Detroit’s controversial incinerator to be demolished by end of 2022
Detroit — The city’s long-despised incinerator will soon be demolished, Mayor Mike Duggan and leaders announced Tuesday.
The Detroit incinerator, located at 5700 Russell near the intersection of interstates 75 and 94, has contributed to air pollution and health concerns for surrounding neighborhoods for 30 years, Duggan said.
In 2018, the administration pressured Detroit Thermal Energy, which operated the incinerator, to make major upgrades to the facility to improve its emissions.
“The is a day the neighbors have long waited for,” Duggan said outside the facility. “The odors coming out of the incinerator were atrocious. In 2018-2019, we required the operator to live up to the standards, which they realized was going to be a loss for them and decided to close operations…. But because the incinerator is mostly metal, we’re able to sell the remains.”
Power is expected to be cut by DTE Energy this week and late next week, the building will start being torn down, Duggan said.
The plant, originally built and operated by the city of Detroit in 1989, had been regarded by state officials as the largest municipal solid waste incinerator in Michigan.
It permanently shut down in the spring of 2019. At the time, its private owners said the plant was too old and costly to keep open.
In the year before the facility closed about 65% of the garbage processed came from the city of Detroit. The rest was trucked in from surrounding communities in Wayne and Macomb counties, including the Grosse Pointes, Warren and Livonia. The site has also served as a solid waste transfer facility.
The Detroit Building Authority recently selected Homrich as the company to perform the demolition following a competitive bid process. As part of Homrich’s proposal, the demolition will generate $1.3 million in revenue for the Greater Detroit Resource Recovery Authority from the salvaging of metals and other marketable materials, in addition to getting rid of an unsightly health hazard.
The demolition process is expected to be completed within approximately six months from the time it begins, starting with the demolition of the lower trash processing portion of the complex and culminating dramatically with the implosion of the smokestack later this year.
Since it opened in 1989, the incinerator cost the city approximately $500 million. It drew heavy criticism from northeast residents in the Poletown East neighborhood due to health concerns generated by the rotten egg-like odors and emissions coming from the facility. During the last five years of its operation, the incinerator reportedly exceeded pollution emission standards more than 750 times, according to state environmental records.
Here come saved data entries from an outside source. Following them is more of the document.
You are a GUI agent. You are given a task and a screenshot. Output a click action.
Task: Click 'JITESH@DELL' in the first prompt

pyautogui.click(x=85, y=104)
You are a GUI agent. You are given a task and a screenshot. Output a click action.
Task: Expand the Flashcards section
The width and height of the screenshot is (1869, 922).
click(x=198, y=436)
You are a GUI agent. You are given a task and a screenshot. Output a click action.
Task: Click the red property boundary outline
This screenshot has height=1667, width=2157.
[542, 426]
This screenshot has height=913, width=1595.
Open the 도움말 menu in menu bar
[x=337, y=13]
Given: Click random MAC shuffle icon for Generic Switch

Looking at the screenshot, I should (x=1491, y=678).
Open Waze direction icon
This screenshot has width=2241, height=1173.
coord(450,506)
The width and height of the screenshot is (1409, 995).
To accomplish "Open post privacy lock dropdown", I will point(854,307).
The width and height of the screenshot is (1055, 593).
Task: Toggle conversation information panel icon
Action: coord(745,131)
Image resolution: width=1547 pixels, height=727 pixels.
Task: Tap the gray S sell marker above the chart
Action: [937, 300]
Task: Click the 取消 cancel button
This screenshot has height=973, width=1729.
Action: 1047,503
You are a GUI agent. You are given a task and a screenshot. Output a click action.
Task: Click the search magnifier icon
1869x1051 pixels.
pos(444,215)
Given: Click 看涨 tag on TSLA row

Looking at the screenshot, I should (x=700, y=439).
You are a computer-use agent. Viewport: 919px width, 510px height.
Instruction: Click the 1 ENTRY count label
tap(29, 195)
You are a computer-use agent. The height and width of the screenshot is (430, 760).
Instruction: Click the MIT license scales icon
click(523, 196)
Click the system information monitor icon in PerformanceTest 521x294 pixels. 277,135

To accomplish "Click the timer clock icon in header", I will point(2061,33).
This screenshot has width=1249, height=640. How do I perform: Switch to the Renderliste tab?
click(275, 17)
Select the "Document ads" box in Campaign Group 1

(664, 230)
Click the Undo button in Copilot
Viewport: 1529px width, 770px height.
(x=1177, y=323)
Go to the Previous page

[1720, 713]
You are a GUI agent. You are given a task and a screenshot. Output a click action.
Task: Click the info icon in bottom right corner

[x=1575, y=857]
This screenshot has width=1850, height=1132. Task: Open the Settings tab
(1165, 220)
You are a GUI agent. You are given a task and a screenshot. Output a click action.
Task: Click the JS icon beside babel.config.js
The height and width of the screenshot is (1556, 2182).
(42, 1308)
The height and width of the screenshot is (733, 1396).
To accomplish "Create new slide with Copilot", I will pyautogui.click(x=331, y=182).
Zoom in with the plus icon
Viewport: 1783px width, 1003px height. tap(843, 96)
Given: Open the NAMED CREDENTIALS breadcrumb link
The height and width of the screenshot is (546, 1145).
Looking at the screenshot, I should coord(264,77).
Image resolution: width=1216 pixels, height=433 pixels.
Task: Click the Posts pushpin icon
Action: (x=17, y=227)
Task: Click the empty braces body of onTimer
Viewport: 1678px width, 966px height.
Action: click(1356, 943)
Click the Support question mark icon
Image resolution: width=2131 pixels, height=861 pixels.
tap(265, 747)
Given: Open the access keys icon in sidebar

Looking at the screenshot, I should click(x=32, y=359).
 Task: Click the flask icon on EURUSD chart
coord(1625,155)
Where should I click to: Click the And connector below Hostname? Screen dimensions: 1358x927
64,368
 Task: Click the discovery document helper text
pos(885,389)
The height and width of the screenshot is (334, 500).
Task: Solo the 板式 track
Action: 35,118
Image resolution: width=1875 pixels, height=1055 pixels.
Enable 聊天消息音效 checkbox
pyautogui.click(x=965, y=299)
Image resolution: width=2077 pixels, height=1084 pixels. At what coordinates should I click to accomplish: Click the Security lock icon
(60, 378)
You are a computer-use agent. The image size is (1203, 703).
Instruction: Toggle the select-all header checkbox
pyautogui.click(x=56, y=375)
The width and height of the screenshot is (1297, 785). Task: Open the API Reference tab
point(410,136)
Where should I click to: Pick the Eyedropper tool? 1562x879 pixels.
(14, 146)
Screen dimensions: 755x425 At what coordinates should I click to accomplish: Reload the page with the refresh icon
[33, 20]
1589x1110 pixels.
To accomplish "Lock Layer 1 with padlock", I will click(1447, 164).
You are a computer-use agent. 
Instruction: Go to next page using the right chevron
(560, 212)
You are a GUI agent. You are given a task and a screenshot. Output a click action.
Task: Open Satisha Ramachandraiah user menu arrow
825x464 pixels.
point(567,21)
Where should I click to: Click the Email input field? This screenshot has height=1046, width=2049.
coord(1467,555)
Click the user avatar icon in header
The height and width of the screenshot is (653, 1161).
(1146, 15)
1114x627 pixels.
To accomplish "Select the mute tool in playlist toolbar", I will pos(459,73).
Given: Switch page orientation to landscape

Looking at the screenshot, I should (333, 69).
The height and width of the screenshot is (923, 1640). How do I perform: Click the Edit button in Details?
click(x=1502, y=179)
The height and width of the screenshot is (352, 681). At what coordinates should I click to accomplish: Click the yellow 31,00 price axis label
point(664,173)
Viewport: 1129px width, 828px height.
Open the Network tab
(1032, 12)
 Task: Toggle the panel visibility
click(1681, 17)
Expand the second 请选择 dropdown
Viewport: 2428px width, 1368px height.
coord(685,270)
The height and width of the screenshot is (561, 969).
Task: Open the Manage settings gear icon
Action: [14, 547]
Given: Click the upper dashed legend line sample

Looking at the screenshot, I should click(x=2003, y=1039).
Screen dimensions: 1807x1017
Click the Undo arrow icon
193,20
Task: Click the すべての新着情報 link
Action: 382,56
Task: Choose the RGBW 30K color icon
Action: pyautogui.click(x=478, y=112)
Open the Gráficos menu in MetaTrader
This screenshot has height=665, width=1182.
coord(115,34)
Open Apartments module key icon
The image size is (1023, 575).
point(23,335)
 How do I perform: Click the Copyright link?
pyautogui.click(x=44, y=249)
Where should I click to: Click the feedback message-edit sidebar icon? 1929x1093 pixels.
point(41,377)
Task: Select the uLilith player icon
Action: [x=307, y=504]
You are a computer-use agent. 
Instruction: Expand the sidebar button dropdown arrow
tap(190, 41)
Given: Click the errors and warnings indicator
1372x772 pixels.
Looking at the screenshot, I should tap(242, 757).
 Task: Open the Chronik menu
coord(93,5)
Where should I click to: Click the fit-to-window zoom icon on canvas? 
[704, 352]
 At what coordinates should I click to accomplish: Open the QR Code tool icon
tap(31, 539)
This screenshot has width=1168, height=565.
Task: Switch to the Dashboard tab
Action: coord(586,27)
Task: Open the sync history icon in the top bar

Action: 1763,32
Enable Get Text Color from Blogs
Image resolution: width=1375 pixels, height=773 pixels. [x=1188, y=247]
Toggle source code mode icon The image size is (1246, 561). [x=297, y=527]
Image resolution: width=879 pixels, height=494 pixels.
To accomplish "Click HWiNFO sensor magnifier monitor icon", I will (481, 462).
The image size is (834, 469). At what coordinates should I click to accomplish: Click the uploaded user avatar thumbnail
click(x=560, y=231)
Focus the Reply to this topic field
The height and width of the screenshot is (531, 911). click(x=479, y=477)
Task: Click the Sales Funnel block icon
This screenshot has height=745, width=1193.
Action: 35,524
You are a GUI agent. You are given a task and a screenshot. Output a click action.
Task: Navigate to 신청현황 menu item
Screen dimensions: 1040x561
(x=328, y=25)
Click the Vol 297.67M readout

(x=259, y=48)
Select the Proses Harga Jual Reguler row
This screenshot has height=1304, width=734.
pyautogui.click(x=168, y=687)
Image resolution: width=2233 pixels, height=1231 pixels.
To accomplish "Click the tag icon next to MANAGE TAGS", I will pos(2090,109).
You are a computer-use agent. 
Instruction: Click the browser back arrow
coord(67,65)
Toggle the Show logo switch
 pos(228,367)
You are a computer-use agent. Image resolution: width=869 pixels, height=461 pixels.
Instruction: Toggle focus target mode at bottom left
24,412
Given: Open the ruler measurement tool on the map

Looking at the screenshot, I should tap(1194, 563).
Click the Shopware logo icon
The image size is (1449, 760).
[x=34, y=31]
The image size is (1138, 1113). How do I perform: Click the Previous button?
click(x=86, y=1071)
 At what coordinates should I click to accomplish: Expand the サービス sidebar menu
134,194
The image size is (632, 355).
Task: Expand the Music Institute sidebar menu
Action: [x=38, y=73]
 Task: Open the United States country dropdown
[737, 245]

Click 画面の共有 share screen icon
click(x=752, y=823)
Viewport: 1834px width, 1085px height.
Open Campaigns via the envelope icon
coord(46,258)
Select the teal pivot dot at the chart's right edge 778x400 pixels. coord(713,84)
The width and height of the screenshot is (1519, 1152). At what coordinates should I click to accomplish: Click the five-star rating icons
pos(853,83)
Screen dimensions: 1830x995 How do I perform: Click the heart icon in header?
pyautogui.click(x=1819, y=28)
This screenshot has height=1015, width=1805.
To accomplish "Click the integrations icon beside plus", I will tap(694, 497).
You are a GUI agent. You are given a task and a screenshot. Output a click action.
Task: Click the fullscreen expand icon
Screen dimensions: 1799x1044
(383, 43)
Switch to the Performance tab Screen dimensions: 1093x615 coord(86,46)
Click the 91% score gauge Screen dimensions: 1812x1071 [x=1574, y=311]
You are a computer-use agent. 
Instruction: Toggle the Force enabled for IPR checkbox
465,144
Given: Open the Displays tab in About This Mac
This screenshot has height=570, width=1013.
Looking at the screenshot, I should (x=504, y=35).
“The presence of this incinerator has been a real pain point for this community because it was another example of a health hazard being placed in a lower-income community of color,” Duggan said. “We worked hard behind the scenes to get the incinerator shut down, and now residents of this neighborhood will finally be able to say goodbye to it forever.”
Arrangements are being made to maintain power to an adjacent facility that will soon house the new headquarters and shelter for Detroit Animal Care and Control expected to open later next year.
Homrich has to obtain a demolition permit, which is expected to happen the first week of June. Once it has the permit, Homrich can begin work almost immediately, Duggan said.
Initial work will consist of removing metal and other marketable materials from the facility before beginning active demolition on the processing facility portion of the complex. Demolition of that portion is expected to be completed this fall and implosion of the smokestack, which will complete the demolition, is expected by the end of the year.
The city is exploring potential future uses of the incinerator property.